In 2002, a group of teenagers sued McDonald's for making them fat, charging, among other things, that McDonald's used promotional techniques to get them to eat more than they should. The suit was roundly condemned as an the erosion of the sense of free will and personal responsibility in our society. Less widely remarked upon was that the teenagers were offering an accurate account of human behavior.
Consider the phenomenon of 'super-sizing', where a restaurant patron is offered the chance to increase the portion size of their meal for some small amount of money. This presents a curious problem for the concept of free will — the patron has already made a calculation about the amount of money they are willing to pay in return for a particular amount of food. However, when the question is re-asked, — not "Would you pay $5.79 for this total amount of food?" but "Would you pay an additional 30 cents for more french fries?" — patrons often say yes, despite having answered "No" moments before to an economically identical question.

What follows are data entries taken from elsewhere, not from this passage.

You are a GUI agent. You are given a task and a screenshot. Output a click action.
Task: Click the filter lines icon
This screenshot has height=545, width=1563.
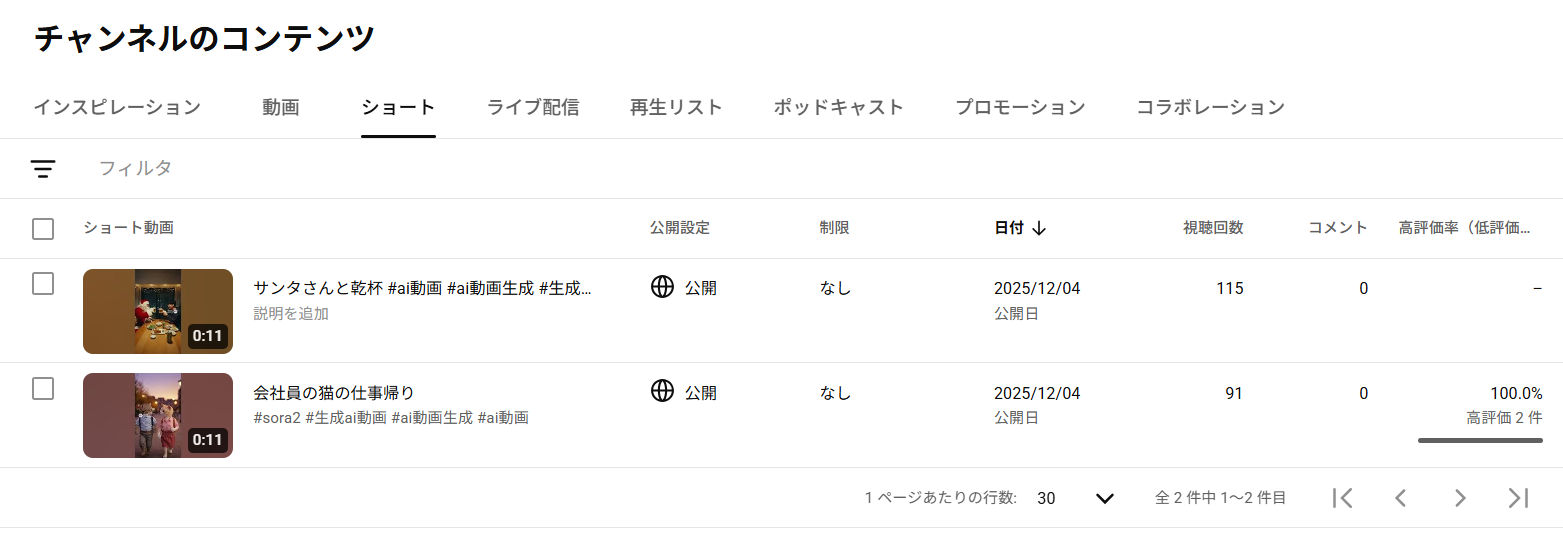click(x=42, y=169)

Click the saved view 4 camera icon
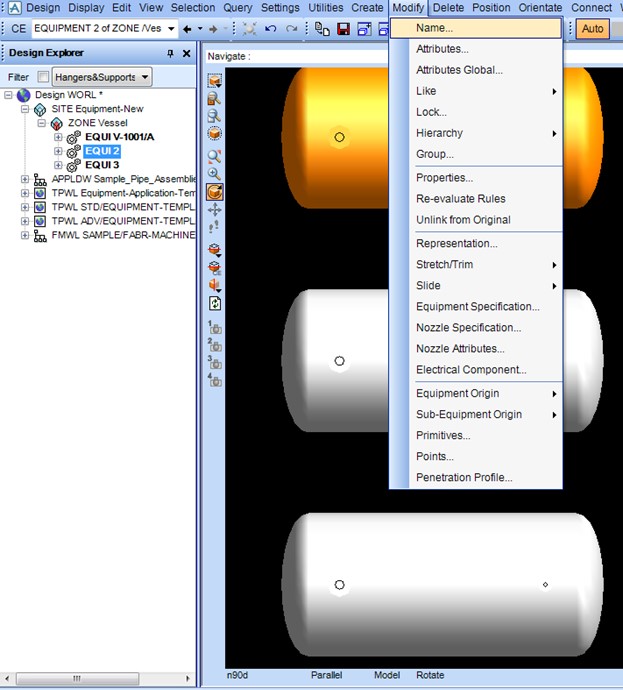214,380
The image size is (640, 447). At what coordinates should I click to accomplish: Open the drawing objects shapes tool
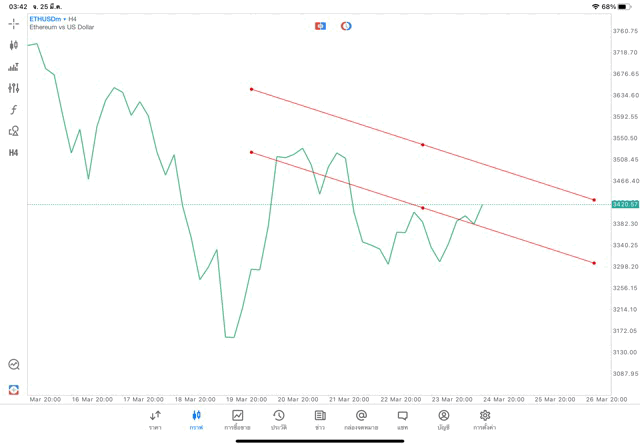point(14,131)
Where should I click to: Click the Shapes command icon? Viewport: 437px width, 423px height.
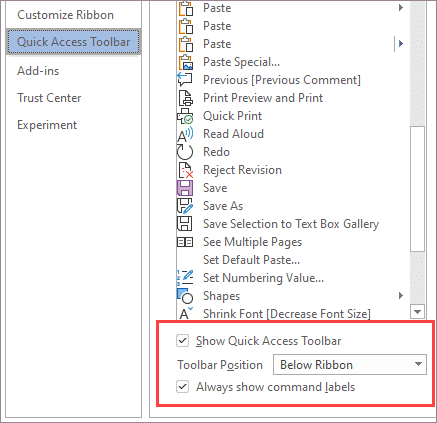pos(185,296)
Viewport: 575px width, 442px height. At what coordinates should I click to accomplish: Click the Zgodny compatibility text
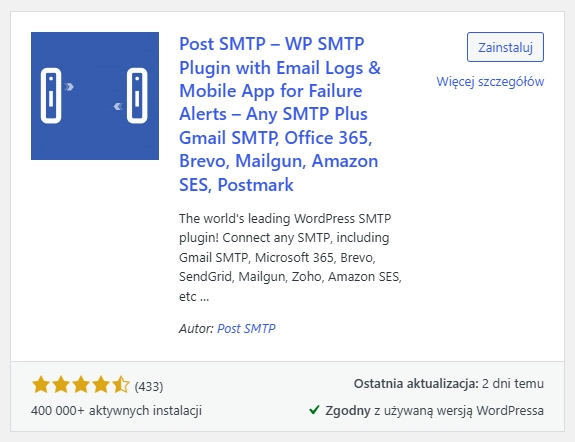[x=348, y=410]
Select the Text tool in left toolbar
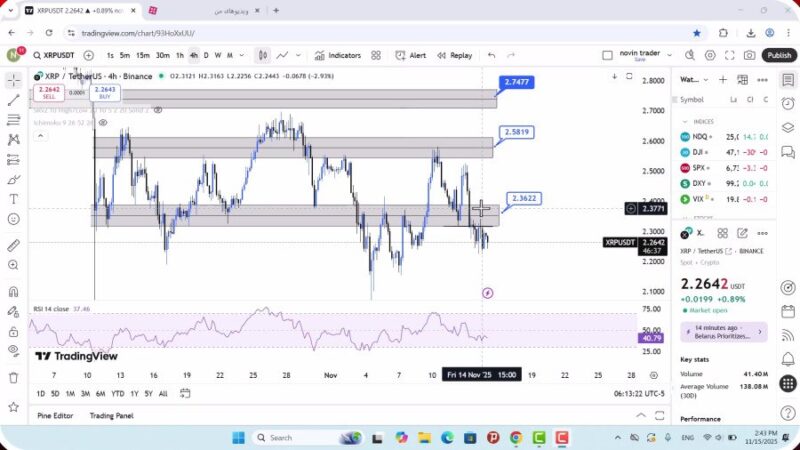Screen dimensions: 800x450 click(13, 198)
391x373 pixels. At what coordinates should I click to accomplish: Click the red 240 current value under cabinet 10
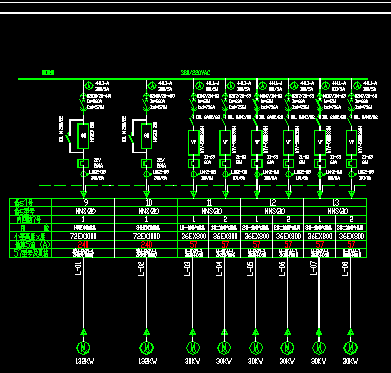click(x=146, y=245)
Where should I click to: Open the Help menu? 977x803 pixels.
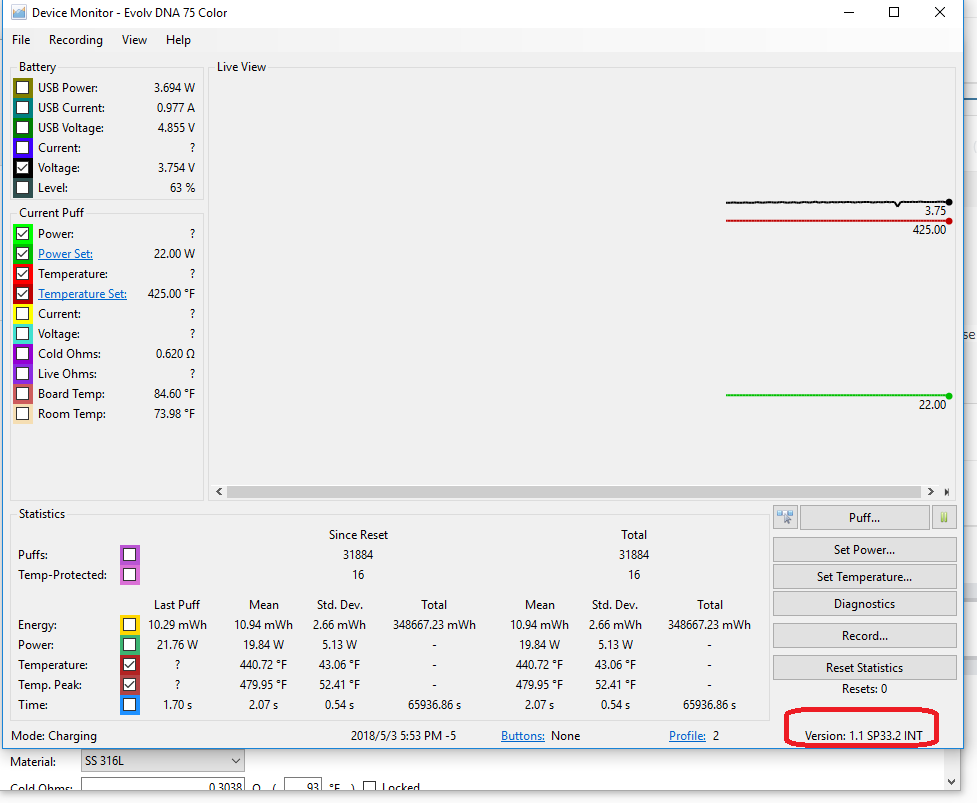pyautogui.click(x=178, y=40)
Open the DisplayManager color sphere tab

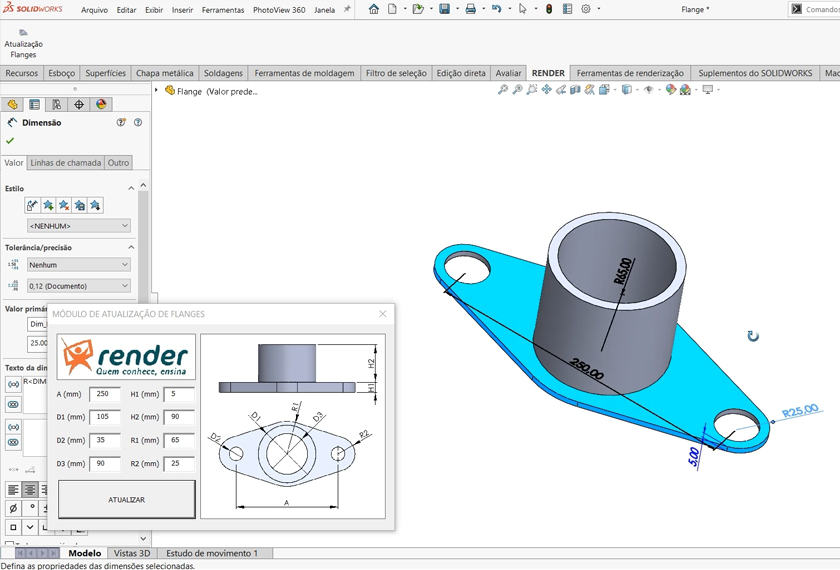pos(101,104)
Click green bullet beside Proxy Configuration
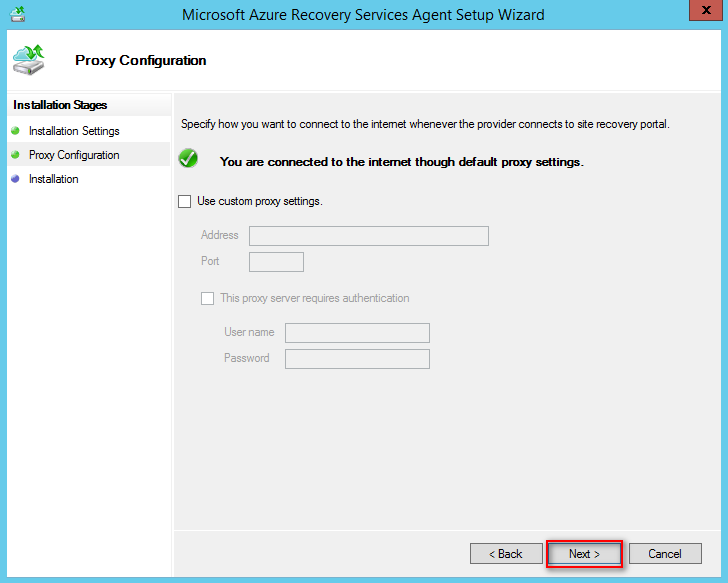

Super-sizing is expressly designed to subvert conscious judgment, and it works. By re-framing the question, fast food companies have found ways to take advantages of weaknesses in our analytical apparatus, weaknesses that are being documented daily in behavioral economics and evolutionary psychology.
This matters for more than just fat teenagers. Our legal, political, and economic systems, the mechanisms that run modern society, all assume that people are uniformly capable of consciously modulating their behaviors. As a result, we regard decisions they make as being valid, as with elections, and hold them responsible for actions they take, as in contract law or criminal trials. Then, in order to get around the fact that some people obviously aren't capable of consciously modulating their behavior, we carve out ad hoc exemptions. In U.S. criminal law, a 15 year old who commits a crime is treated differently than a 16 year old. A crime committed in the heat of the moment is treated specially. Some actions are not crimes because their perpetrator is judged mentally incapable, whether through developmental disabilities or other forms of legally defined insanity.
This theoretical divide, between the mass of people with a uniform amount of free will and a small set of exceptional individuals, has been broadly stable for centuries, in part because it was based on ignorance. As long as we were unable to locate any biological source of free will, treating the mass of people as if each of them had the same degree of control over their lives made perfect sense; no more refined judgments were possible. However, that binary notion of free will is being eroded as our understanding of the biological antecedents of behavior improves.
Consider laws concerning convicted pedophiles. Concern about their recidivism rate has led to the enactment of laws that restrict their freedom based on things they might do in the future, even though this expressly subverts the notion of free will in the judicial system. The formula here — heinousness of crime x likelihood of repeat offense — creates a new, non-insane class of criminals whose penalty is indexed to a perceived lack of control over themselves.
But pedophilia is not unique in it's measurably high recidivism rate. All rapists have higher than average recidivism rates. Thieves of all varieties are likelier to become repeat offenders if they have short time horizons or poor impulse control. Will we keep more kinds of criminals constrained after their formal sentence is served, as we become better able to measure the likely degree of control they have over their own future actions? How can we, if we are to preserve the idea of personal responsibility? How can we not, once we are able to quantify the risk?
Criminal law is just one area where our concept of free will is eroding. We know that men make more aggressive decisions after they have been shown pictures of attractive female faces. We know women are more likely to commit infidelity on days they are fertile. We know that patients committing involuntary physical actions routinely (and incorrectly) report that they decided to undertake those actions, in order to preserve their sense that they are in control. We know that people will drive across town to save $10 on a $50 appliance, but not on a $25,000 car. We know that the design of the ballot affects a voter's choices. And we are still in the early days of even understanding these effects, much less designing everything from sales strategies to drug compounds to target them.
Conscious self-modulation of behavior is a spectrum. We have treated it as a single property — you are either capable of free will, or you fall into an exceptional category — because we could not identify, measure, or manipulate the various components that go into such self-modulation. Those days are now ending, and everyone from advertisers to political consultants increasingly understands, in voluminous biological detail, how to manipulate consciousness in ways that weaken our notion of free will.
In the coming decades, our concept of free will, based as it is on ignorance of its actual mechanisms, will be destroyed by what we learn about the actual workings of the brain. We can wait for that collision, and decide what to do then, or we can begin thinking through what sort of legal, political, and economic systems we need in a world where our old conception of free will is rendered inoperable.